One of the reasons supporting Columbus House has become a passion for Cynthia is the program’s focus on addressing more than providing temporary shelter or food.
“Organizations like Columbus House realize you just can’t give people a meal and send them back out. You have to live there, you have to agree to undergo counseling, get off substance abuse, and receive job counseling and training to get jobs,” she says. “Columbus House has expanded so much, and our big concern now is with the state budget crisis; they’re cutting back on funding to non-profits. It could put a lot of these wonderful programs in crisis.”
Just as church members have supported Columbus House, the congregation comes together to provide for its wider mission of helping locally and globally. Cynthia has been instrumental in programs including one that gives Guilford Food Bank proceeds of the church’s annual Bell Choir at the town Tree Lighting as well as her support of the Crosby Fund for Haitian Education. She’s also helped lead the church into many local projects including a new school back-pack program and support for the Albert J. Solnit Center in Middletown.
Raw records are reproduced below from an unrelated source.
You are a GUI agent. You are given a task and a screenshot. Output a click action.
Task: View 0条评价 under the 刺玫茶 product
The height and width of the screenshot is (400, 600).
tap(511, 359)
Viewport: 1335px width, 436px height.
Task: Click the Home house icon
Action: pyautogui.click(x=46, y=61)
This year’s NGCC North Guilford Country Fair and Auction takes place Aug. 19 from 10 a.m. at 4 p.m. at the 204 year-old church, located at the top of historic Meeting House Hill (159 Ledge Hill Road). It takes the entire congregation to run the day’s booths and activities. The fair draws a huge crowd to enjoy live music, great food (including renowned NGCC Peach Shortcake) a quilt show, handcrafts, books, tools, jewelry, a silent auction, toys, farm animals, kids’ Little Toot train ride, and popular live auction.
“The church fair is a community event,” says Cynthia. “People come, and it’s so nice. You greet people you’ve haven’t seen all year, there are neighbors meeting neighbors, and people who are not associated with our church at all. Everybody comes and has a nice day.”
Area residents might also want to consider coming back to NGCC to join its “church family,” which has many benefits. Cynthia says she and David made the decision to join shortly after moving to North Guilford in the fall of 1976.
“We moved in just before Halloween and started coming to church, and at the time, I was a music teacher working in North Branford public schools,” says Cynthia. “That Christmas, a group of carolers from the church came to our door and caroled for us. It was first time in my life that people were actually singing for me! I think the moment struck them, too—here I was, great with child. Ken was due in January. I’ve never forgotten it.”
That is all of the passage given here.